## Enunciado
Reproduce el pasaje del texto sobre Lucas Villa, todo lo que va desde "También una víctima." hasta "violenta; sin máscaras.", y cambia el nombre "realidad" por "verdad".

## Fragmento del documento
────────────────

Porque Lucas se convirtió sin quererlo en una construcción romántica efímera e inmortal que puede tocarse con las manos, en un símbolo. Un símbolo del paro nacional, por supuesto. Un emblema de la lucha juvenil —también de su angustia y empeño por el país heredaron en las aulas y en las calles, un país sin sosiego— por hacer de esta Colombia un país más alegre, consciente, consistente, vital. No un país mejor, que es un eslogan político, sino un país por el que vale la pena luchar. Un país que nos lo ha dado todo —poco o mucho—, y merece los esfuerzos, las sonrisas, el impulso interior. De ahí que Lucas represente la lucha, la alegría, la posibilidad de un sueño truncado a balazos. Una construcción romántica que, bien vista, se cimenta en una paquidérmica justicia colombiana. Un año después del asesinato de Dylan Cruz en Bogotá, el caso sigue impune. Aquí están los ingredientes que hacen de Lucas Villa un símbolo.
También una víctima. Los ocho balazos son el saludo de una realidad terca que no se deja moldear, una roca dura como el mármol, una realidad que se escabulle de los martillazos del escultor, que se esconde en la montaña de nuestro designio: hacer de la muerte una invitada de nuestros días. La muerte violenta; sin máscaras.
Con los símbolos, un minuto puede ser eterno y la eternidad caber en un minuto. El tipo del tanque que fue portada de revistas en el mundo cuando se puso de pie frente a una columna de tanques en Tiananmén; un estudiante de filosofía de la Universidad Carolina de Praga que no salía de la biblioteca, y que decidió prender fuego a sus prendas por el final abrupto de la llamada Primavera de Praga a manos de tropas del Pacto de Varsovia; la refugiada afgana en un campo de refugiados de Pakistán o la niña que juega con el lente Jesús Abad Colorado en medio de la Operación Orión en Medellín. Fueron personas que aparecieron en la escena pública como por casualidad, pasaron de largo y siguieron su destino.
La muerte de Lucas Villa y su mudanza a símbolo de esta revuelta juvenil colombiana, de ese grito desesperado y desesperanzado, de una rabia que se palpa en el ambiente de las calles pero que llega enflaquecida a las puertas de la casa presidencial, me recuerda el epílogo de una película rotulada como de culto, me refiero a Las Uvas de la ira, dirigida por John Ford y protagonizada por Henry Fonda en pleno auge de la popularidad del presidente F. D. Roosevelt. La historia de una familia de granjeros expulsados de su tierra en Oklahoma por las sequias y la quiebra de Wall Street de 1929, que los lanzó a una diáspora durísima hasta California. El personaje interpretado por Fonda (Tom Joad) mantiene un diálogo descorazonador con su madre en la última escena de la película, pues ya es proscrito por haber matado a un policía que se comportaba como un tirano en sus dominios. Delante suyo solo tiene el desierto y la fatiga.

────────────────

## Sección de datos
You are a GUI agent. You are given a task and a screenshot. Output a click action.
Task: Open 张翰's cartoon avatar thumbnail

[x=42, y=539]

────────────────

## Respuesta desarrollada
También una víctima. Los ocho balazos son el saludo de una verdad terca que no se deja moldear, una roca dura como el mármol, una verdad que se escabulle de los martillazos del escultor, que se esconde en la montaña de nuestro designio: hacer de la muerte una invitada de nuestros días. La muerte violenta; sin máscaras.